Leader, laggard, or leapfrog? Our energy future depends on the decisions we need to make now - or risk having them made for us

Wanxiang Inova Smart City China SmithGroup

Although the President has recently announced his pull-back from the Paris Agreement, the market forces of cheap renewables and changing generational preferences are signaling a push towards a low-carbon future regardless of our legal framework. Yet, it is important in the US to realize then that energy project development specific to electrification cannot follow the same pathway that EU countries have. Pulling out of the Paris Agreement does not mean that the infrastructure projects that are needed to save the world will disappear; what it instead means is that cities and states will financially be responsible for the creation of such projects, instead of the traditional risk-taking central government, like in the case of the Hoover Dam. In this instance, pulling of the Paris Agreement in the US means that energy companies, public entities, and even communities need to work together to create the opportunities that are needed to advance energy projects from conceptualization to operation in the US markets. Considering the criticism on affordability of energy supplies that projects like the Energiegewende have created for European citizens[1], there is a critical moment now for US companies working in energy to reinvent (and reinvigorate) the decarbonization conversation by helping to define a “bottom-up approach” to the energy transition.

In contrast, Europe uses a top-down regulatory approach to the Paris Agreement, one that is reflected in their centralized-infrastructure approach. Their vision to decarbonization is coupled with a push for driving renewables across borders and installing a ‘supergrid’, a future high voltage/direct current-driven project. However, in the US, we have an opportunity now to redefine what climate leadership looks like for us- and our financial and technical constructions of the project can and should match it. Instead of using large-scale centralized systems, we can leap-frog the mitigation challenges that intermittent renewables can bring and can look towards localized energy resource districts to drive immediate sustainability, as well as resiliency in our aging power and thermal systems. Microgrids are probably the most attractive form of how to do so, and can be thought of as smart-grids on steroids; localized energy networks that minimize reliance on grid where possible, draw on renewables for more than load-shedding, and are able to island during times of traditional power failure. Yet where it’s hard to cross right-aways, the concept of a “hygrid’, a system that uses the grid as little as possible, and uses low-carbon onsite sources where possible, can become a useful conceptualization for utility modernization.

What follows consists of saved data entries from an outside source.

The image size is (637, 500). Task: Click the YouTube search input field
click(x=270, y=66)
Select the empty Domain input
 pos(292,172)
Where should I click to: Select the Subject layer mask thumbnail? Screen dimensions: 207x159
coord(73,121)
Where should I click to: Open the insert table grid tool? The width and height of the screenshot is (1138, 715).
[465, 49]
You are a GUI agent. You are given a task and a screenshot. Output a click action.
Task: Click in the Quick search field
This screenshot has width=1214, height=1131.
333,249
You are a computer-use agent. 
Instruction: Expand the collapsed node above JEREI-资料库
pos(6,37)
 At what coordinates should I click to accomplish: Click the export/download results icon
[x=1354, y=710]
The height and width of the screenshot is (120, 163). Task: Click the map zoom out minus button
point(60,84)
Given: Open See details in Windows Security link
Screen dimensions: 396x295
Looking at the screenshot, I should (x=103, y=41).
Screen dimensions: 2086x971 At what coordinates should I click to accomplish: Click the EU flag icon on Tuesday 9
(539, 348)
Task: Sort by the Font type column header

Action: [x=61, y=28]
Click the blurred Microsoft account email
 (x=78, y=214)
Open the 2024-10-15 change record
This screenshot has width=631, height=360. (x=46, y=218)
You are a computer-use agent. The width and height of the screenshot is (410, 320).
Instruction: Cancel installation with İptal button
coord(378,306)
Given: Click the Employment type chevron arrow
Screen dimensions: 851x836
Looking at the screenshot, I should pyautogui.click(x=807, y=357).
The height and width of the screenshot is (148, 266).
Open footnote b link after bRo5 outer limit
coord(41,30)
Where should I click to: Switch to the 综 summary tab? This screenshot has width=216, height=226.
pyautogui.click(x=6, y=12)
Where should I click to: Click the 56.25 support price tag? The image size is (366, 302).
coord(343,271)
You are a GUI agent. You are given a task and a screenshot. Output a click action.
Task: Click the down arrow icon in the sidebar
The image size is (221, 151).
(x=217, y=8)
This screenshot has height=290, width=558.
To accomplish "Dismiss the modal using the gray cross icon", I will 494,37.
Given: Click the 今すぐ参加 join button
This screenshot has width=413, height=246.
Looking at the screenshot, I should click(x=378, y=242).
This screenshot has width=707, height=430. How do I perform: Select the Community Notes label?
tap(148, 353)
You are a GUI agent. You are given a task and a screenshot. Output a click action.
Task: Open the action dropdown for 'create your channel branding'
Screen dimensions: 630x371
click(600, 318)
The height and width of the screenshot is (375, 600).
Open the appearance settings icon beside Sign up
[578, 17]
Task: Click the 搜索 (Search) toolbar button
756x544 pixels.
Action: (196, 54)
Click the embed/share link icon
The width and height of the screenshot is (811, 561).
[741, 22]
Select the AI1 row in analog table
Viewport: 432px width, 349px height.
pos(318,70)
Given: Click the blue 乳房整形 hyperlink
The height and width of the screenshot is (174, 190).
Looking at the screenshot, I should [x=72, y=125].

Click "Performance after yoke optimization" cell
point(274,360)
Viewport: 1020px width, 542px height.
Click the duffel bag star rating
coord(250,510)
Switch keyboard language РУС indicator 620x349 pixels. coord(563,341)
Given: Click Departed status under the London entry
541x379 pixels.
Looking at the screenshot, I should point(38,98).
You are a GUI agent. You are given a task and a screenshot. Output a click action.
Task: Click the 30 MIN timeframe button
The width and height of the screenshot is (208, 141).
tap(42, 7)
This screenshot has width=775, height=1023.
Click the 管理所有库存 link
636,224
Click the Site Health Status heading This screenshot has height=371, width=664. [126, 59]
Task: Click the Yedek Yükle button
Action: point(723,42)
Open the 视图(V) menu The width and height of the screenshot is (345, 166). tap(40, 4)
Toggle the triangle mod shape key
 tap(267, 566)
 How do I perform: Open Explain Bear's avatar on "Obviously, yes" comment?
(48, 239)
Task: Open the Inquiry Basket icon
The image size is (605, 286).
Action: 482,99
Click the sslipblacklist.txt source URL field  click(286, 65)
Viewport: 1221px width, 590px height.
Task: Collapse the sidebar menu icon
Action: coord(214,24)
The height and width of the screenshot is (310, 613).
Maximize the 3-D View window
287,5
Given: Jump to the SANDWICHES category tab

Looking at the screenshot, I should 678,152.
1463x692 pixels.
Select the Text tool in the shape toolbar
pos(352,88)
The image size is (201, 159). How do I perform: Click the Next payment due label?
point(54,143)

No matter the technology of choice, there is still an investment gap on sustainable infrastructure that must be recognized. While states like California and Massachusetts have followed the European approach, in states like Pennsylvania, Michigan, and Ohio, cheap renewables are also competing with cheap gas. Although taking a long-term outlook surely points to the benefits of sustainable thinking, traditional financiers, are not mandated to do so without the authority from a central bank. In order to make the case for building cleaner technology over business-as-usual, projects need to display that there is a true business-case for doing so- i.e., more people will chose that energy supply over the usual supply in favor of reduced greenhouse gas emissions (most oftentimes, for the purposes of tax-credits). Bankers themselves will be concerned with the risk profile of a project- of it not coming to fruition, so the major challenge in financing green deals in the US is to do it in a way that reduces the risk and guarantees the lender that the project will come to fruition.  In this instance, city and state officials are responsible for signaling where infrastructure is needed. Bankable projects must be identified: projects that identify a ‘green’ need to show that they will generate sufficient cash flows to meet the obligations (returns) laid out by the lender. So how can we solve this gap? By planning better.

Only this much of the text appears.